Let us consider two practical examples. The Mayor Directorate of Moscow City Government maintains a large database Sustainable cities of Russia consisting of tens of thousands of documents concerning various data on cities of Russia.  This database is used for analysis of quality of city management. In analysis process, the set of topics to be analyzed is fixed and the most interesting situations are usually those reflecting two or more topics simultaneously.

Another example: the Program Committee of a large Conference, such as IFCS’2000 (International Federation of Classification Societies), should distribute the submitted papers by sections. Interdisciplinary character of this conference makes classification of all 200 submissions very difficult.

In these and similar examples, the documents under consideration often have the following specific features.

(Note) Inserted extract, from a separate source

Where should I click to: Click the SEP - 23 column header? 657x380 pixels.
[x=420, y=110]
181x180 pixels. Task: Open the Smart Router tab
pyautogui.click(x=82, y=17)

First, the documents have high level of information noise – the information that is useless for classification. For example, typical documents in the mentioned database contain historical data, references to other publications, description of various difficulties faced with by the city government, etc. Thematic structure of the documents is to be detected basing on only 10% to 30% of useful information in the text. Though the papers submitted to the conference are more specialized, the fraction of useful information is reduced since abstracts (too short texts) are considered instead of full papers. Due to the interdisciplinary character of the data, sometimes the fraction of useful information in the abstracts is about 50%.

Second, many such documents are devoted to several themes in almost equal degree. For instance, a document in database can simultaneously reflect the problems of pensions for old people, activity of police, responsibility of municipal authority etc. At the interdisciplinary Conference (now the majority of large Conferences are interdisciplinary ones) as a rule one paper or abstract considers methods and applications belonging simultaneously to various domains.    

Such a situation is quite usual in many document-processing tasks in government, business, or scientific organizations, information agencies, etc.

1.2.  Related work

The present paper deals with document classification applications of a set of dictionaries and with visual representation of domain contribution. Dictionary-based algorithms of document classification similar to the methods we present here were described in [1]. However, in that paper a very large predefined concept tree is used; in contrast, we consider the case of a relatively small set of domains that the users can easily define or change.

There exist effective document classification algorithms relying on the differences in the frequency properties of the words in the general versus specific domain texts [2], [6]. In our case, however, no pre-existing knowledge about the general lexicon is used. Also, in the present work it is important that we deal with a set of dictionaries and not with one dictionary. While [3], [4], [5] discuss mostly the issues of compilation and maintaining of dictionaries, we concentrate on their use.

2.    Document metrization

2.1.  Domain dictionary

A set of domain dictionaries is necessary to obtain a numerical representation of the document, which permits to use the traditional methods of numerical analysis for the task of document classification.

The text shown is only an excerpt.